P.O., hang in there!  You make a good observation: your rabbits probably have not been handled all that much.  You are doing the right thing in just getting them used to being touched and handled by you.  Perseverance is the key here!  Almost all rabbits struggle a little being removed or put into a cage.

One thought for you: one, be firm yet gentle.  Like any animal, rabbits can sense fear.  If you're not holding them/grasping them firmly, they might struggle more because they don't feel secure and in danger.  I use the good ole' grab 'em by the scruff over their shoulder blades.  Get a good grip and act confidently.  They won't be hurt.  I find it easier to take my rabbits out of their cages backward (by the shoulders) so their claws don't get stuck in the cage wire.  They seem to struggle less if they can't see exactly where they are going.

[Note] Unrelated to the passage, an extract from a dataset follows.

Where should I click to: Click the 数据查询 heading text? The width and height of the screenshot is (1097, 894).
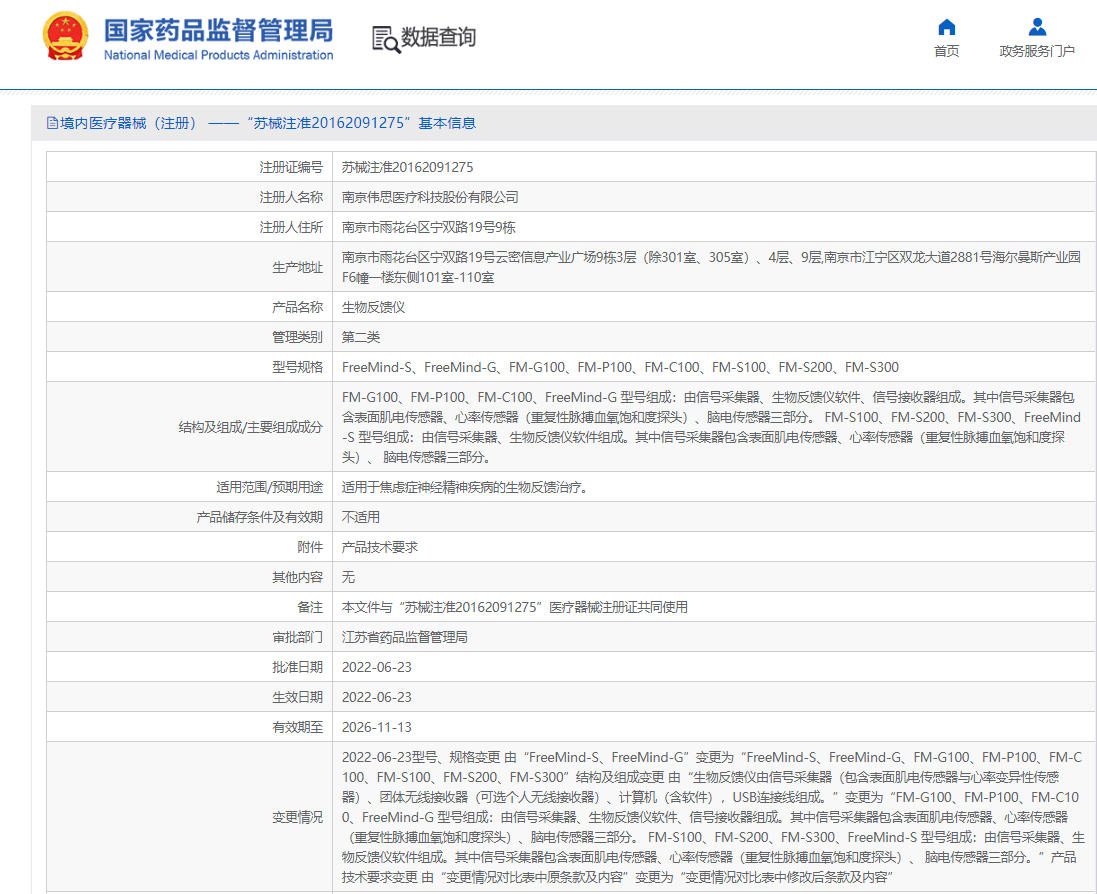coord(438,38)
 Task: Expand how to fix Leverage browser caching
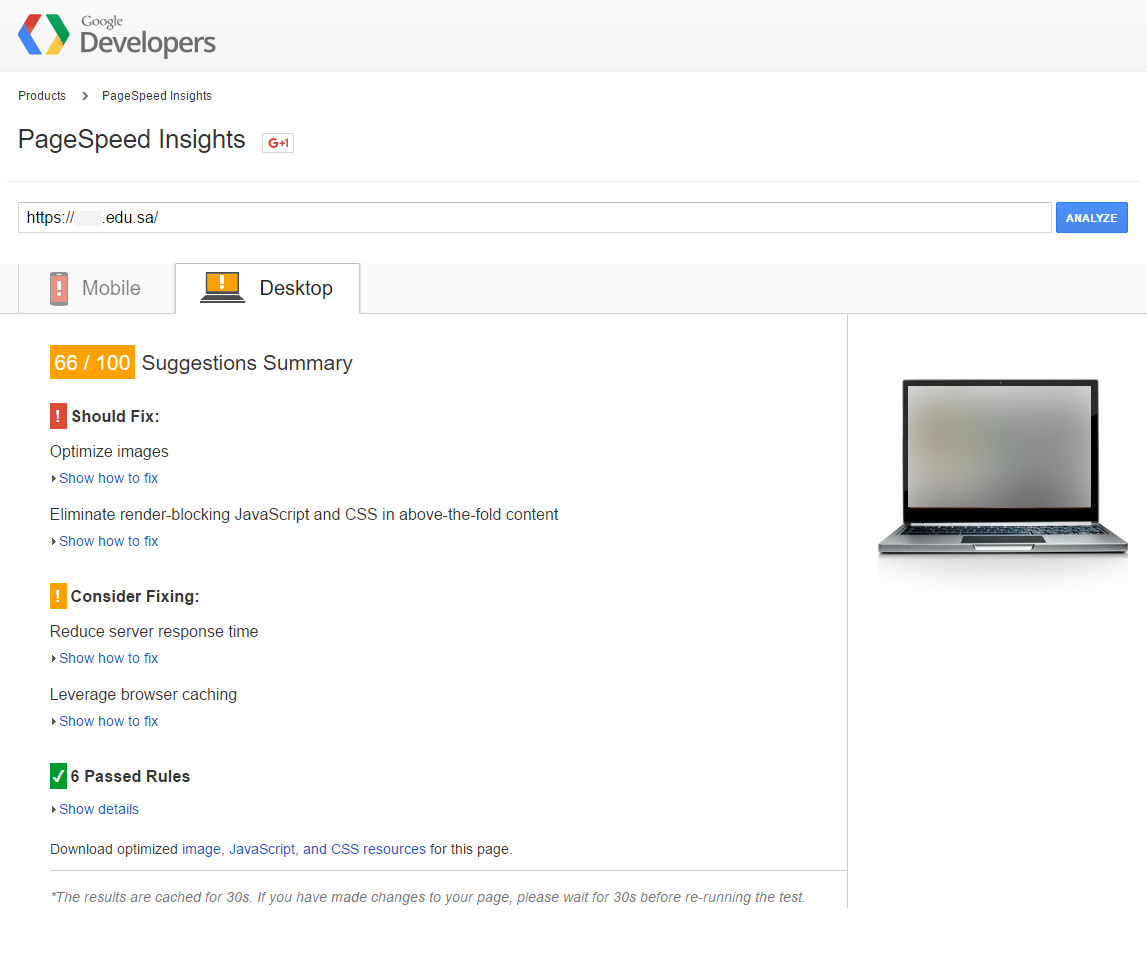(108, 721)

As for the breeding, it does help to get the doe back in with the buck 8-10 hours after the first breeding.  A couple of my does get cranky during that second session, so don't be surprised if the doe acts a bit chirpy and skittish when you try to take her to/from breeding the second time.

It sounds as though you have good rabbits.  The only benefit I see if you were to eat them and start over is you would have smaller rabbits to handle at first.  Age-wise, your bunnies are young and should should have long breeding life ahead of them.

Good luck!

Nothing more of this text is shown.